Additionally, providers are looking to designers to help implement new trends like hybrid ORs, all while building environments that addresses both patient and staff satisfaction. It’s a tall order—but one that comes with plenty of reward.

The basics
When approaching OR projects, size is one of the first questions to answer. Mario Vieira, principal at Shepley Bulfinch (Boston), says increasing an OR beyond the 400-square-foot baseline is the most fail-safe investment in future flexibility. “The additional size is typically not needed as much for surgical staff workspace but more so for equipment and technologies that we can’t yet envision,” he says. Other healthcare designers recommend sizing today’s operating suites between 600 and 700 square feet, but not oversizing.

“Bigger isn’t necessarily better and one size doesn’t fit all,” Johnston says. “Longer staff travel distances are inefficient and may unnecessarily lengthen the duration of simple procedures and turnover time.” One strategy for limiting OR size is to provide for storage just outside the surgical suite. Not only is this adjacent space much less costly to build and operate, but such alcoves off the corridor are ideal parking spots for stretchers, mobile imaging equipment, and specialty carts, says John C. Schrott, president and managing principal Architect at IKM Inc. (Pittsburgh).

Designers also recommend including an interstitial floor space to avoid complications likely to arise with building systems maintenance, such as having to take ORs offline for HVAC repairs. “The cost of the infection control [measures] and phasing would exceed the value of the ventilation work,” Johnston says. Where interstitial floors aren’t an option, he suggests a minimum floor-to-floor height of 16 feet to provide vertical clearance for tall equipment, with at least 4 feet of above-ceiling space, the majority of which will be taken up by HVAC equipment to achieve the air flow levels required by these highly sterile environments.

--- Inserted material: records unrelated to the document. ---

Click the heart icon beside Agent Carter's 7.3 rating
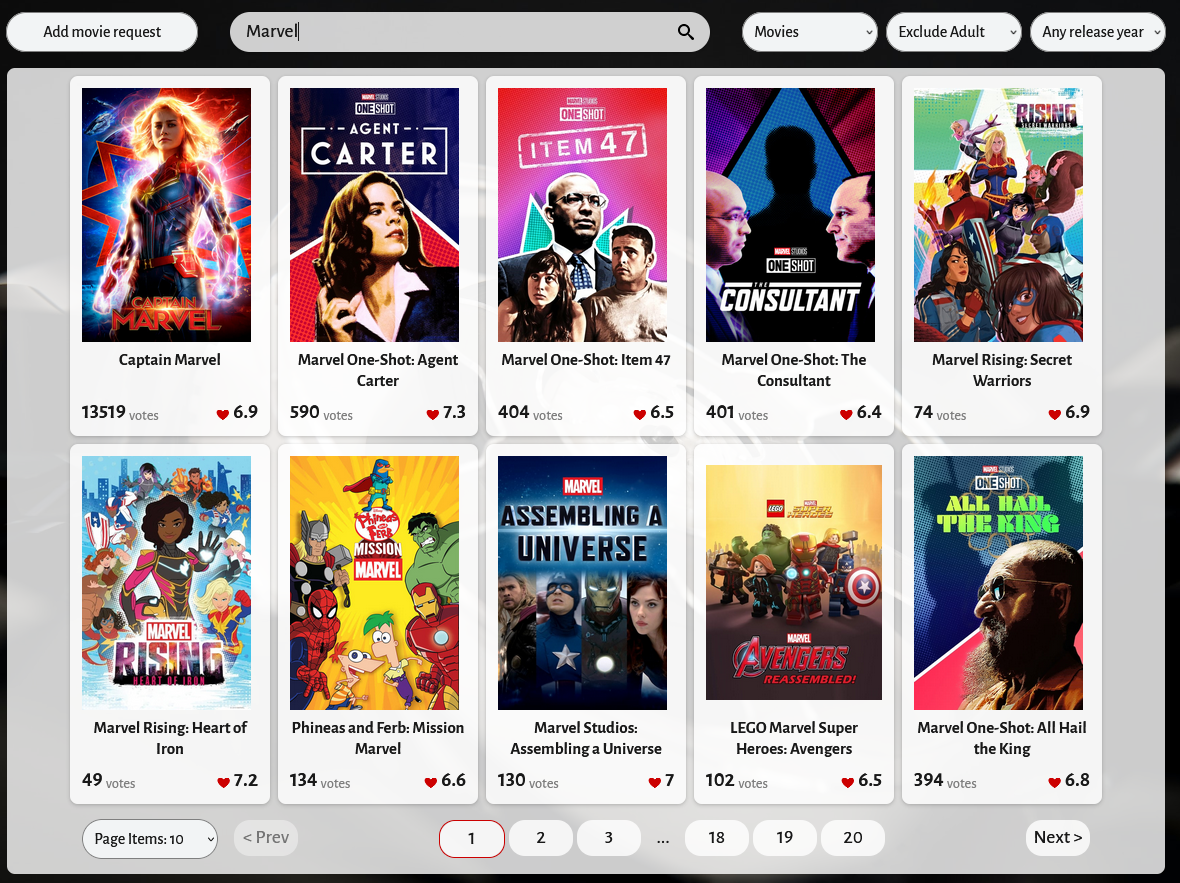coord(431,412)
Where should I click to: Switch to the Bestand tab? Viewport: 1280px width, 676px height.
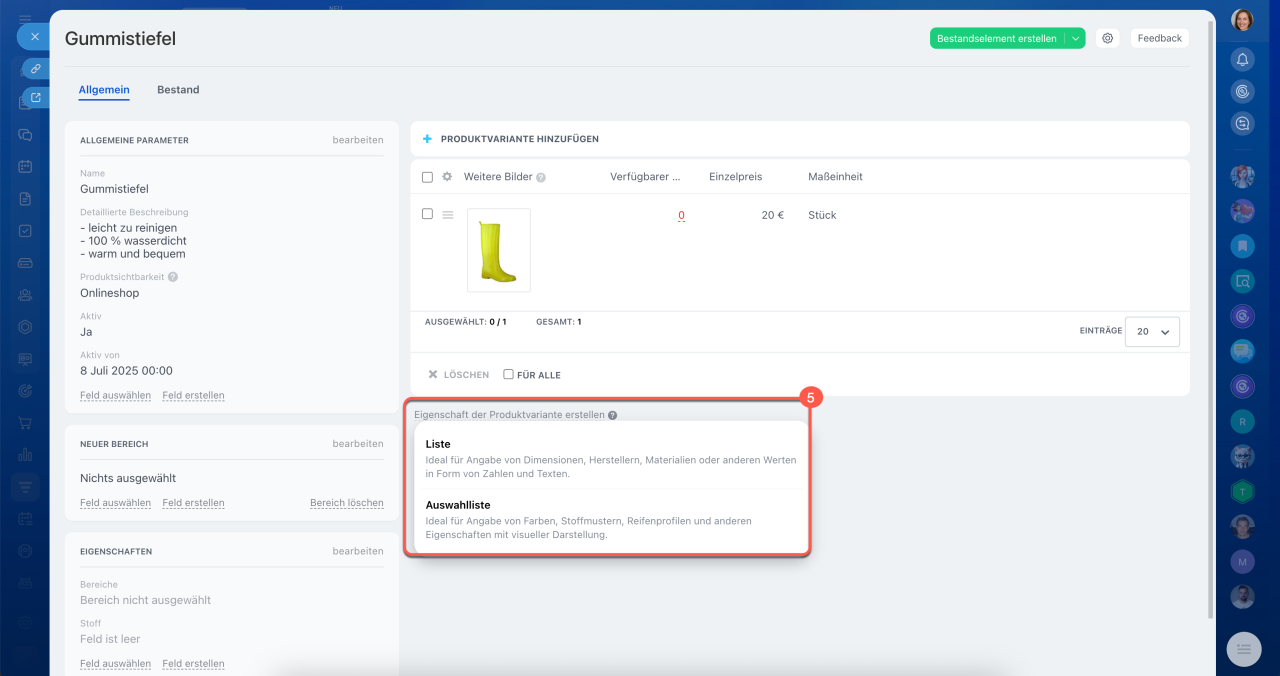click(178, 90)
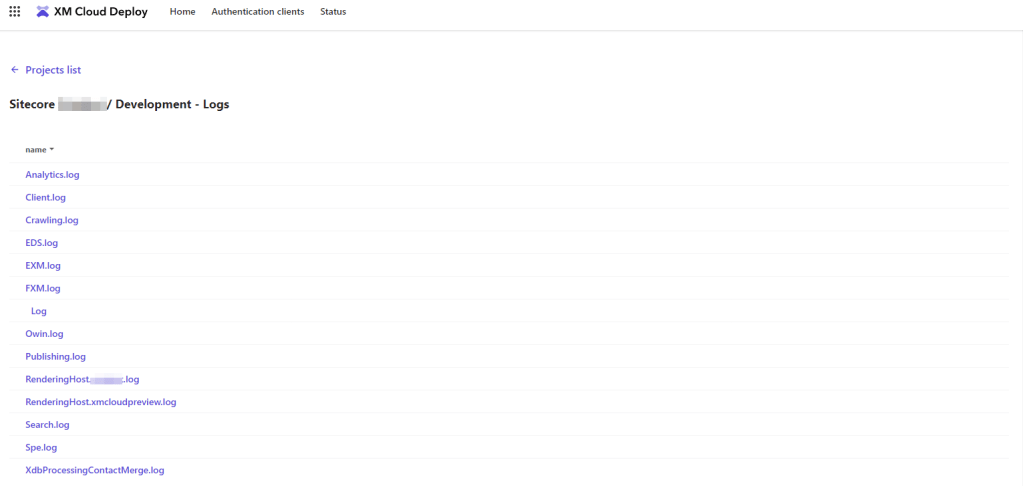This screenshot has height=486, width=1023.
Task: Open the Search.log file
Action: 47,425
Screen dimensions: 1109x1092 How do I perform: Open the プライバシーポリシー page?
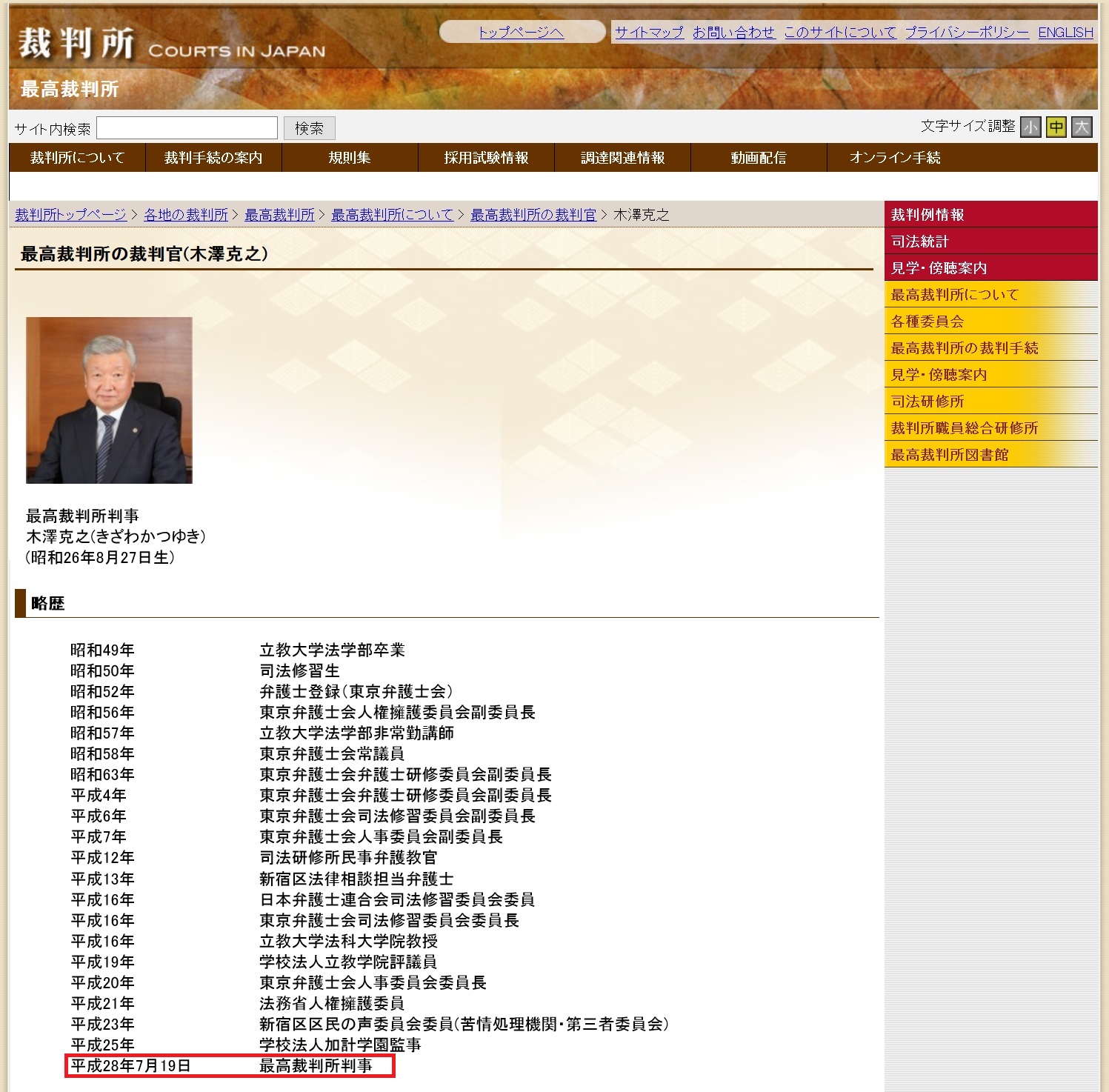[x=963, y=33]
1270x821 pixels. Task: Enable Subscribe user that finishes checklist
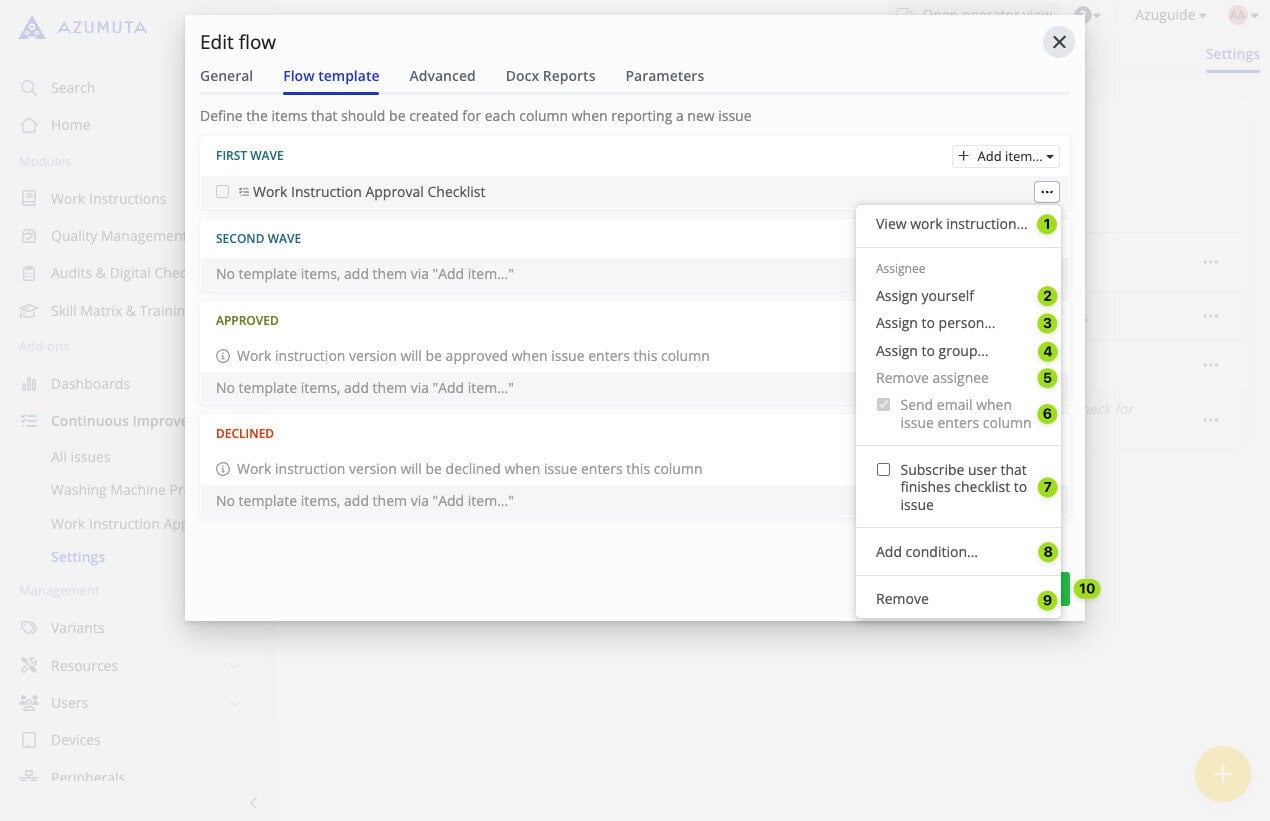(883, 470)
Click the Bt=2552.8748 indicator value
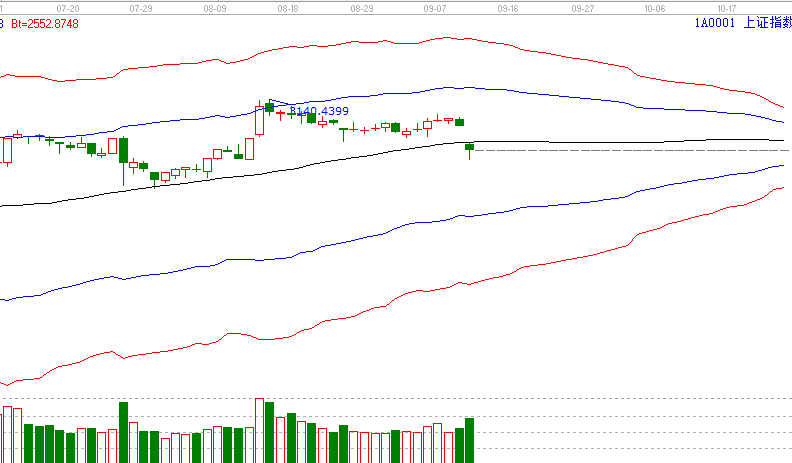The width and height of the screenshot is (792, 463). tap(44, 20)
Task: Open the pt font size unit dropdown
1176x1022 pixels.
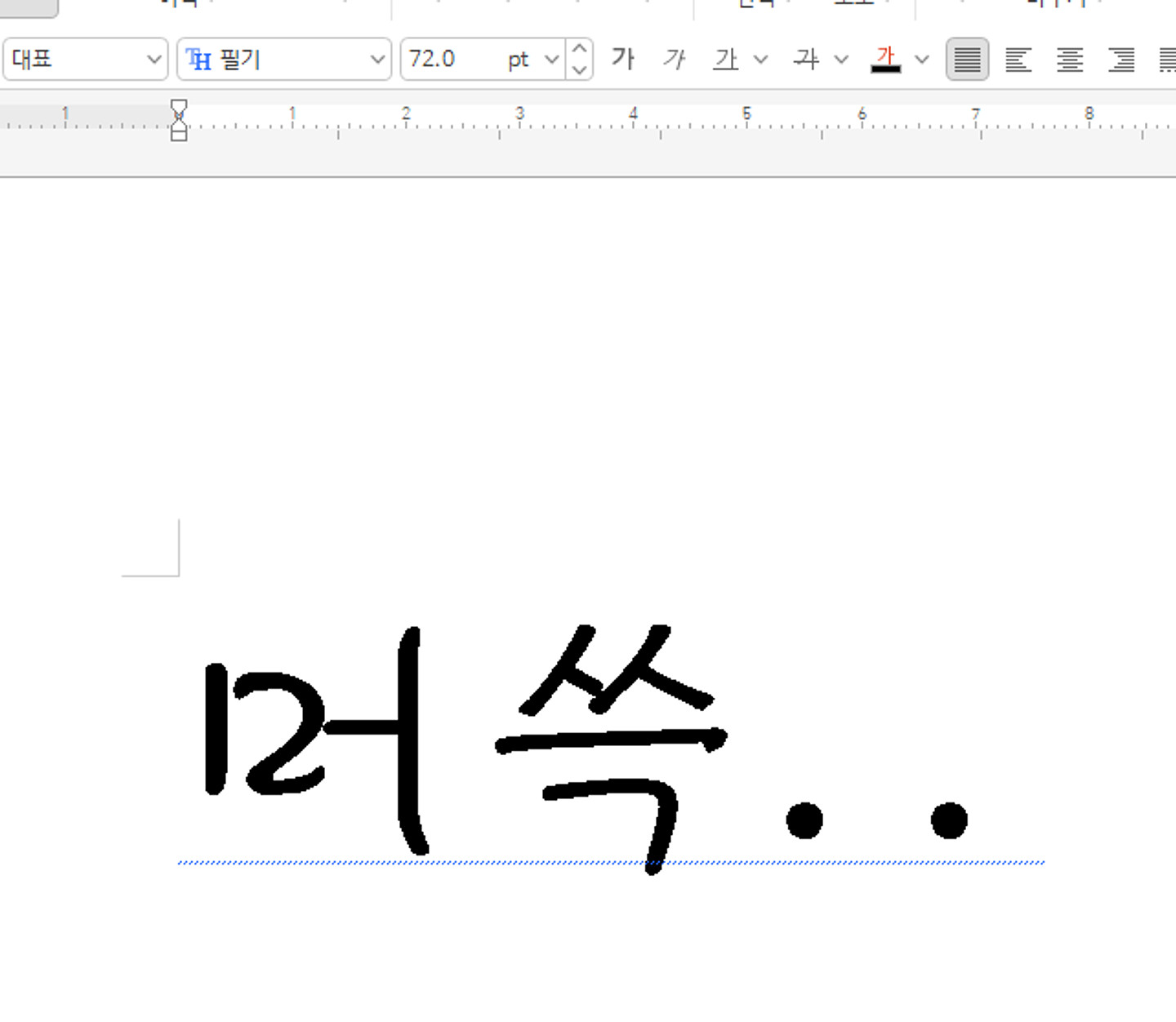Action: (551, 59)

To minimize trip hazards and enhance infection control, FreemanWhite prefers surgical booms to bring power, data, and medical gases closer to the patient. At the same time, when designing the structure and floor deck directly above an OR, it’s important to consider not only that floor’s structural loads but the suspended load of OR equipment, such as these booms, from below. “Organizing the framing members to follow a universal support grid facilitates anchorage of all overhead equipment from general surgery use to more complicated hybrid operating rooms or robotic environments,” Johnston says. “Lowering the primary structural floor deck six inches below the surrounding floor level in the operating rooms, clean core, and controlled corridors creates pathways for below-floor electrical ducts and future imaging modality needs.”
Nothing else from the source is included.